MAGI vs. AGI: What’s the difference and why it matters for US Expats?

Josh Katz, CPA
Author: Josh Katz, CPA
Updated: October 22, 2025

For Americans living abroad, understanding Adjusted Gross Income (AGI) and Modified Adjusted Gross Income (MAGI) is crucial for tax planning. These figures influence tax bracket calculations, eligibility for deductions, and whether certain tax credits can be claimed. Since many expats use the Foreign Earned Income Exclusion (FEIE), their MAGI is often higher than their AGI, which can affect their ability to qualify for tax benefits.

This article explains the differences between AGI and MAGI, why they matter for expats, and how they impact tax credits, deductions, and retirement contributions.

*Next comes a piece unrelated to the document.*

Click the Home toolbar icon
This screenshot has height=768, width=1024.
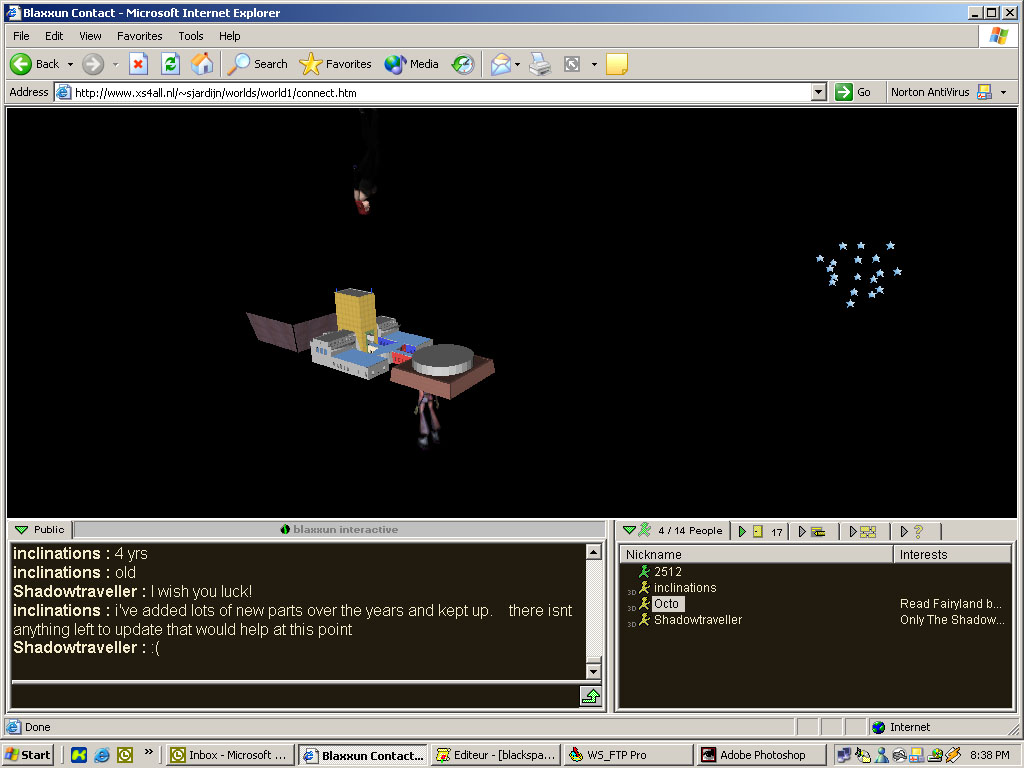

What is Adjusted Gross Income (AGI)?

AGI is your total income minus certain adjustments (above-the-line deductions). It is used to determine taxable income before applying standard deductions and tax credits.


How is AGI Calculated?

AGI is calculated using the following formula:

Total income – Above-the-line deductions = AGI

Total income includes:

Above-the-line deductions may include:

  • Student loan interest deduction
  • Contributions to a Traditional IRA
  • Self-employment tax deduction
  • Health Savings Account (HSA) contributions
  • Certain moving expenses for military members

After these deductions, the result is AGI, which is reported on Form 1040, Line 11.


Why does AGI matter?

AGI is a crucial figure because it determines an individual’s taxable income and tax bracket, directly impacting how much they owe in federal taxes. Since the US tax system is progressive, a lower AGI can place taxpayers in a lower tax bracket, reducing their overall tax burden.

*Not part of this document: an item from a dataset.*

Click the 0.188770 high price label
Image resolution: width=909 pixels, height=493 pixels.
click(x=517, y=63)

Additionally, AGI affects eligibility for various deductions and tax credits, such as the student loan interest deduction, deductions for contributions to a Traditional IRA, and certain education-related tax credits. Many of these benefits phase out at higher income levels, so a lower AGI can help taxpayers qualify for valuable deductions and reduce their tax liability.

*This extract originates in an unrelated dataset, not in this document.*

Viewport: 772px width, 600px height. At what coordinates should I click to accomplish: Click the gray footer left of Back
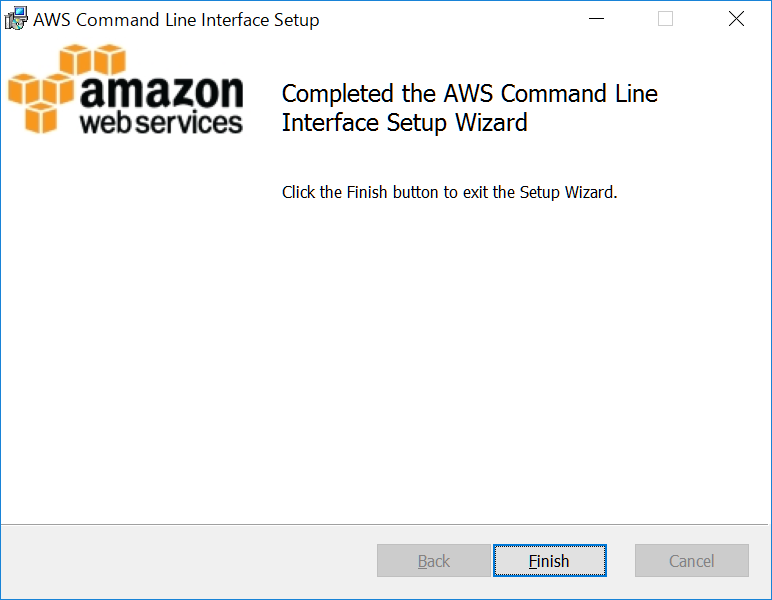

Furthermore, AGI serves as the starting point for calculating Modified Adjusted Gross Income (MAGI), which determines eligibility for additional tax benefits like Roth IRA contributions and ACA health insurance subsidies. Because of its impact on multiple areas of taxation, AGI is one of the most important figures to understand when preparing a US tax return.


What is Modified Adjusted Gross Income (MAGI)?

MAGI is AGI with certain deductions and exclusions added back. The IRS uses MAGI instead of AGI to determine eligibility for various tax benefits.


How is MAGI Calculated?

MAGI is determined as follows:

AGI + Certain Add-Backs = MAGI

Common add-backs for expats include:

  • Foreign Earned Income Exclusion (FEIE) ($126,500 for the 2024 tax year)
  • Foreign Housing Exclusion
  • Tax-exempt interest (e.g., municipal bond interest)
  • Excluded Social Security benefits
  • Employer-paid adoption benefits

Since many expats use the FEIE, their MAGI is often much higher than their AGI, which can disqualify them from certain tax credits.

Why does MAGI matter?

MAGI plays a key role in determining eligibility for various tax credits and deductions, making it an important figure for expats and other taxpayers. One of its biggest implications is the phase-out of the Foreign Earned Income Exclusion (FEIE), which allows US expats to exclude up to $126,500 of foreign-earned income in their 2024 tax return. Since the IRS adds back the excluded income when calculating MAGI, expats may find themselves ineligible for other tax benefits despite having a low taxable income.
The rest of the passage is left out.